Sei sulla pagina 1di 1

Il Museo della Rivoluzione

La nota del regista sul 2+1 channel film – scitto da Srđan Keča

L’esposizione di Vjenceslav Richter sul progetto del 1961 per il palazzo del Museo della
Rivoluzione inizia così:

“Lo scopo e l’idea del museo è di salvaguardare la verità su di noi. Da qui deriva la
sua straordinaria importanza che ha trovato conferma nella posizione assegnata.

Pertanto è impossibile affrontare la soluzione del problema con un arsenale di


nozioni convenzionali sui musei, nonostante quanto valide possano essere soluzioni
derivate da lì.

La realizzazione del museo della Rivoluzione deve esprimere un’idea grande e


pervasiva.

La nostra idea e l’idea su di noi.

E’ talmente nostra quanto è nuova e autentica.

Nuove idee sorgono dalle verità fodamentali e ne incrementano.“

I sei brevi paragrafi, letti come una poesia, immediatamente accelerano il cuore, se uno sa il
destino del Museo e del suo palazzo. Per chi è nato e cresciuto in Jugoslavia, è un po’ troppo
logico che un progetto del genere non si è nemmeno avvicinato alla sua piena espressione.
Molto similmente come nella Via dei Coccodrilli di Bruno Schulz, l’intensità si dissolve, le
possibilità svaniscono, “i grigi, folli papaveri dell'eccitamento si riducono in cenere“.
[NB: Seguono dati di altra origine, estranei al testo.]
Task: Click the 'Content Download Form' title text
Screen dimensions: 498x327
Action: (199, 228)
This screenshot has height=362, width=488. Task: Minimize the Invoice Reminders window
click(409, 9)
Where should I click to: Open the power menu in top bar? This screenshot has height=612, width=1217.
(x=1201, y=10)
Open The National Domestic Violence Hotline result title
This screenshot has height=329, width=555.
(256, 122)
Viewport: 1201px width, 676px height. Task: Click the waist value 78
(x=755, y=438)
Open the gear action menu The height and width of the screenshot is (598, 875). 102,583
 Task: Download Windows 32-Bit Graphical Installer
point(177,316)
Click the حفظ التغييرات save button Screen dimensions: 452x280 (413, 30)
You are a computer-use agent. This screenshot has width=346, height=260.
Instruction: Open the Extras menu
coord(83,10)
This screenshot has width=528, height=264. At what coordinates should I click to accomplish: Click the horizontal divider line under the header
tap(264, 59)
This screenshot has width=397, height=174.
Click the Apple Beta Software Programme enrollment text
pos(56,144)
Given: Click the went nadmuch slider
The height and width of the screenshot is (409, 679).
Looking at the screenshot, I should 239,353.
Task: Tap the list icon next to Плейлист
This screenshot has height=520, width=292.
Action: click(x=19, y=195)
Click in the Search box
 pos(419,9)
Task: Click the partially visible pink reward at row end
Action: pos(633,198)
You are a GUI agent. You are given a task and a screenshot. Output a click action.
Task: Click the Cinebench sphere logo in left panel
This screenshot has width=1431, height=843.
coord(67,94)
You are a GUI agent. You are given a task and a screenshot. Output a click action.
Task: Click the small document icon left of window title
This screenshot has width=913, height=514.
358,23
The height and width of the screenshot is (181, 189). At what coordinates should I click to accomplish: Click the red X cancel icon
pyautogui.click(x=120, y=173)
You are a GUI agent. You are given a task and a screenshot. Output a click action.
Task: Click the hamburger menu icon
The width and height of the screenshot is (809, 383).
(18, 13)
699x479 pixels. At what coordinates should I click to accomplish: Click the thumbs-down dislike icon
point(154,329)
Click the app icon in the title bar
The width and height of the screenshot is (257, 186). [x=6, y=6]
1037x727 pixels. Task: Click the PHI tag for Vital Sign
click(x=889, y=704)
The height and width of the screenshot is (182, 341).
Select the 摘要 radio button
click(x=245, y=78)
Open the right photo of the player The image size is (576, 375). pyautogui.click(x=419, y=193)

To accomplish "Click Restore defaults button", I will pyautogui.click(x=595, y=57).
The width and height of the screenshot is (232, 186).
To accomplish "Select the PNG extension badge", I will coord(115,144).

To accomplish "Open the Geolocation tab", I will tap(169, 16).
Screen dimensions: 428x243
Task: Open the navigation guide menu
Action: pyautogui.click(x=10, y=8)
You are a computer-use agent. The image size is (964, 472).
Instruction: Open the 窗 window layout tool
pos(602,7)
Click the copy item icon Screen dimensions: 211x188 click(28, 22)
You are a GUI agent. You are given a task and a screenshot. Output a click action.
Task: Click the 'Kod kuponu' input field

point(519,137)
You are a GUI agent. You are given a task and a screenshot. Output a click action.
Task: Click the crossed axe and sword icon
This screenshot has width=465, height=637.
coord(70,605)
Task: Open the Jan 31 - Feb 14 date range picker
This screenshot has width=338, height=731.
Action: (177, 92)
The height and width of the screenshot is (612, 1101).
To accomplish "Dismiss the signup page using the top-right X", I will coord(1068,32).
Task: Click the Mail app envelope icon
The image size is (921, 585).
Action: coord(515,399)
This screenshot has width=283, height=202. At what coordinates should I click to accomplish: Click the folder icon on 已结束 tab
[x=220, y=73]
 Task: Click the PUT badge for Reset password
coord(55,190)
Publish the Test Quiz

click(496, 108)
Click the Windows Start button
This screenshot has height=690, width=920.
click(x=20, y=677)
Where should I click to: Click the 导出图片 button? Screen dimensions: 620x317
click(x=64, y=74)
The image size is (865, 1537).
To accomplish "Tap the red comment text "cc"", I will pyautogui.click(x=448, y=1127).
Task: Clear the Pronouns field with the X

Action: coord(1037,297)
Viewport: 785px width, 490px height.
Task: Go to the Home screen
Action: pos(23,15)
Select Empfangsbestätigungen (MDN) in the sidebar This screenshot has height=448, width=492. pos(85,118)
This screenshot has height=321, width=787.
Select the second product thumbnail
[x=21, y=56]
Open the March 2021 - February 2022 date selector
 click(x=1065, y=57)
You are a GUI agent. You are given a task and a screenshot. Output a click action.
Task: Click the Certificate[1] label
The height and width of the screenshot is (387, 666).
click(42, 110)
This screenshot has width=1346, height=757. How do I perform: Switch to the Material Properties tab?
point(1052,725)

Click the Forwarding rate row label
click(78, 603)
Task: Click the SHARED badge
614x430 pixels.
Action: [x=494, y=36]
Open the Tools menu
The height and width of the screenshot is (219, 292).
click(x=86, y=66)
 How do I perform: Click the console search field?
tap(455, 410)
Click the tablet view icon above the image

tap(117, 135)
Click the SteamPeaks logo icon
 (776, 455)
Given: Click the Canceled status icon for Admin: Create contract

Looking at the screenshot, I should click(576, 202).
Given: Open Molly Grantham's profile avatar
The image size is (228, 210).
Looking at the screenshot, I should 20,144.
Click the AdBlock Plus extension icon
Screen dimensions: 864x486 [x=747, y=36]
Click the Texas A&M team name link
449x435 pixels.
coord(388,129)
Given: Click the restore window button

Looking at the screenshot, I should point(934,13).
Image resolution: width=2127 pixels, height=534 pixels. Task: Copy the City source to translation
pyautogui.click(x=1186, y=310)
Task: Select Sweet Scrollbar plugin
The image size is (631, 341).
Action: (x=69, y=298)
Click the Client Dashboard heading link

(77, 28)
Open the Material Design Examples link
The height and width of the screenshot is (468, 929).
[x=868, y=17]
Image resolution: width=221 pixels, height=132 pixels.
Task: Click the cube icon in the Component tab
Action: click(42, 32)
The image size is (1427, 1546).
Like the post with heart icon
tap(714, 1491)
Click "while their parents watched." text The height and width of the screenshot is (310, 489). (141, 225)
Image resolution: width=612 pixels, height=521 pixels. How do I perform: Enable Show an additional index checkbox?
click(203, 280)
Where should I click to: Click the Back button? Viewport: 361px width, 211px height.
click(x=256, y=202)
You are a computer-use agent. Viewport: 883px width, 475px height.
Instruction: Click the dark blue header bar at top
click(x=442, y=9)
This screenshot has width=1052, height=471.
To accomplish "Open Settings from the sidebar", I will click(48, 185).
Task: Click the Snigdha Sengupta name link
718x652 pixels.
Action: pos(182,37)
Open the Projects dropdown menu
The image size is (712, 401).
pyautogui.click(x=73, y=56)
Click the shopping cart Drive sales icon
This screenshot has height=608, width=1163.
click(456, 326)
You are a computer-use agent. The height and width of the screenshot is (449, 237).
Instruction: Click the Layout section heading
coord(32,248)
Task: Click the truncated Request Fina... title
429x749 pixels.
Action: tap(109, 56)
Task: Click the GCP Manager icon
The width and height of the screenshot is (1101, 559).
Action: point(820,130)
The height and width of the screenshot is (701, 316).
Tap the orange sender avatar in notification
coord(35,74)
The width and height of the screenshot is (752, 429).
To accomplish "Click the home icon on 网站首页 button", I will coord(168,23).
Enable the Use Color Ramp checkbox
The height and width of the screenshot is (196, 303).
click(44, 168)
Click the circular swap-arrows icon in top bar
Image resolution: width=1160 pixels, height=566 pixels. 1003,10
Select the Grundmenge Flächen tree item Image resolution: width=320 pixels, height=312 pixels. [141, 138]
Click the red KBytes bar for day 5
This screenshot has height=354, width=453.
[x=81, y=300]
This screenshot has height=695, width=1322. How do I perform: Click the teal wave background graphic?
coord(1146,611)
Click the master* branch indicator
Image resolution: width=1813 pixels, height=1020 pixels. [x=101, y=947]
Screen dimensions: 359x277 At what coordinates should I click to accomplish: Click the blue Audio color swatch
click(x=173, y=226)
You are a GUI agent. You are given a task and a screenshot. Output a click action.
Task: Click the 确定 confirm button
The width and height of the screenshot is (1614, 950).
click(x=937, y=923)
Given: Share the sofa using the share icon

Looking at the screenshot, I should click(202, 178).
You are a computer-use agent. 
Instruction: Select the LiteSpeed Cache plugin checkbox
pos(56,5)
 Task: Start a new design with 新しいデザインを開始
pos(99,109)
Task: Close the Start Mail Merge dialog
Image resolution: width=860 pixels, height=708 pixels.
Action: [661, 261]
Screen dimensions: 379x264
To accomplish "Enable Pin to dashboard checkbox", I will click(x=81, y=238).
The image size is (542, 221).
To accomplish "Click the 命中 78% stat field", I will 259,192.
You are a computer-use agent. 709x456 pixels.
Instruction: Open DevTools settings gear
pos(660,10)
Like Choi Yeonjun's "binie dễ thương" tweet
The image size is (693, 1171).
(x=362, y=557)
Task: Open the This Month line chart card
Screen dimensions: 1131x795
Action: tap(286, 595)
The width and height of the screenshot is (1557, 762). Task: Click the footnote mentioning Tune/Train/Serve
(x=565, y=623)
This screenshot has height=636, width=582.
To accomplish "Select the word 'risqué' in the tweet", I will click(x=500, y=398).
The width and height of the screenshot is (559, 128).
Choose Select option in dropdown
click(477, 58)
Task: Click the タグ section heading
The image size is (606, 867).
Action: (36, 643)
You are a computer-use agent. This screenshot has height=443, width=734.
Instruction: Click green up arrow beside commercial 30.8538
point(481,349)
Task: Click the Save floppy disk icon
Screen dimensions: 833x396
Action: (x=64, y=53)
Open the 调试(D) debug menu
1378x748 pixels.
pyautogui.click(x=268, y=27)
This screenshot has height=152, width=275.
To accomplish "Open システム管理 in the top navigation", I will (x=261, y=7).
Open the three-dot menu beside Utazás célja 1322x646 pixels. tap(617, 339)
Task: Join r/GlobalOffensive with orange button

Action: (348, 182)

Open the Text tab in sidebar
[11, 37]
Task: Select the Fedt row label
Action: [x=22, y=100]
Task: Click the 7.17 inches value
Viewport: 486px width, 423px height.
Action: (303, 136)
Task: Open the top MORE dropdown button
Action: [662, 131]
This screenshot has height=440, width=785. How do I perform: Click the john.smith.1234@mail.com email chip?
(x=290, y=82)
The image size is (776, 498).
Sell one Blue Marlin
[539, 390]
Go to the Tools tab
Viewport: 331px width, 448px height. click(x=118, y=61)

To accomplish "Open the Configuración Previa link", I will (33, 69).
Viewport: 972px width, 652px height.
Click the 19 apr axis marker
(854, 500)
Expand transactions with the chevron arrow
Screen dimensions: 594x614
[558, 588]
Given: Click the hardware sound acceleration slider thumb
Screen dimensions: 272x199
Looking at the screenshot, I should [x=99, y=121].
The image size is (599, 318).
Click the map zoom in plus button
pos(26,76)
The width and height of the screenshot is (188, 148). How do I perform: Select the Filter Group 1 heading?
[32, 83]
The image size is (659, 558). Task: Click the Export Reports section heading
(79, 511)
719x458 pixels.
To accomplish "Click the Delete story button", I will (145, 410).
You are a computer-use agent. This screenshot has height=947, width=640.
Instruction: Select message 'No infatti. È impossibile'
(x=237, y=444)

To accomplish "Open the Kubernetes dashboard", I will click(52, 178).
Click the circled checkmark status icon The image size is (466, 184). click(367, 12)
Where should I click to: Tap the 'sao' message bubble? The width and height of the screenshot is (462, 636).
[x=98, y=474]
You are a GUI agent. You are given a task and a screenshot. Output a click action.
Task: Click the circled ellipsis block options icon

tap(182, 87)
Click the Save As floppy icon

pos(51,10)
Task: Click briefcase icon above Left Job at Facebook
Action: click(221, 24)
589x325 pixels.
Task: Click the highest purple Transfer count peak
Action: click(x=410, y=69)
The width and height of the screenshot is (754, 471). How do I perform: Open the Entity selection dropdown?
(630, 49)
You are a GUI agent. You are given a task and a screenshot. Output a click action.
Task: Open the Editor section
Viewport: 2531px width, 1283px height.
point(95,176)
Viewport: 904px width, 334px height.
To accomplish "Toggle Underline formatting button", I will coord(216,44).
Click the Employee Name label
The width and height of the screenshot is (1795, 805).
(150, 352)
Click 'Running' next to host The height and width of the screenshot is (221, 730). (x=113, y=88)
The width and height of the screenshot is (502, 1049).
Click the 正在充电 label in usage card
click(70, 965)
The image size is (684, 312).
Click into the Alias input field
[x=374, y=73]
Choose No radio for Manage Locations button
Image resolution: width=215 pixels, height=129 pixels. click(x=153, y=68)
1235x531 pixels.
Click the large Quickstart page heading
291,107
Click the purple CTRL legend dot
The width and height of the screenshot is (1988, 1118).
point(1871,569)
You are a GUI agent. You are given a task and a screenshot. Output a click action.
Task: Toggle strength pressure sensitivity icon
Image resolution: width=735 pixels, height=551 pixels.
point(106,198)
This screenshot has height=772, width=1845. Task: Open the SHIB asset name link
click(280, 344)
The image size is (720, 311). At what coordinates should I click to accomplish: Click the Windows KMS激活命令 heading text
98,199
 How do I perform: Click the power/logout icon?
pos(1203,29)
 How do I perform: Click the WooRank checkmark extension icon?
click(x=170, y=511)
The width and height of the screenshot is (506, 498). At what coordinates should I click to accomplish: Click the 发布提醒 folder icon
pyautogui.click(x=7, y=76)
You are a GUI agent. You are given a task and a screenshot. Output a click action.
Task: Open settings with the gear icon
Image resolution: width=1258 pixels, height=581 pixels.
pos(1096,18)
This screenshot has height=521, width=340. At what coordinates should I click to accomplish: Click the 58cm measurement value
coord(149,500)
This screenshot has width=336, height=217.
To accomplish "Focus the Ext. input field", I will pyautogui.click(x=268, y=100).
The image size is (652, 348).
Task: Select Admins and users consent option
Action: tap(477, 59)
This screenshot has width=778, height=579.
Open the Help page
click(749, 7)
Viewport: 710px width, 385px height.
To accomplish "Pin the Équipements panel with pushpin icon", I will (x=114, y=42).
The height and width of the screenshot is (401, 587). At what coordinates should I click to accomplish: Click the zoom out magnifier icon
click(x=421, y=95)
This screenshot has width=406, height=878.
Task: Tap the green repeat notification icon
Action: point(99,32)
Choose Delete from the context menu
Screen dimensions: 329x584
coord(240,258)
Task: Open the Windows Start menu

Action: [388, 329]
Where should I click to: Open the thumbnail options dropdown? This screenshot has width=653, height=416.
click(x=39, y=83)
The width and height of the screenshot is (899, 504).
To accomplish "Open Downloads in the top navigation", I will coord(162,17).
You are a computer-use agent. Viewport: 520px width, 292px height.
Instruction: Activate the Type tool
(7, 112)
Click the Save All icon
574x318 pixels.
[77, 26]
Eppure, una vita nascosta persiste tra quel cenere. I’interrato rimanente diventa una camera
oscura, completando, in un modo perverso, quel compito di Richter di “salvaguardare la verità
su di noi“. Gli echi della città, da poco in sviluppo, risuonano attraverso i vasti e bui corridoi.
Quelli che vivono dentro mangiano, dormono, giocano, si battono e a volte si amano. Il sole si
dissolve proprio come è apparso. Ogni sera una vecchia signora accende il fuoco, come se
fosse il suo cusotode dell’anima.

All’estremità oposta, sul terzo schermo, un diagramma tridimensionale del Museo è stato
costruito, nella sua ubicazione originale – una spettrale traslazione del progetto del 1961,
tanto fluida, mutabile e impermanente quanto i tempi in cui viviamo.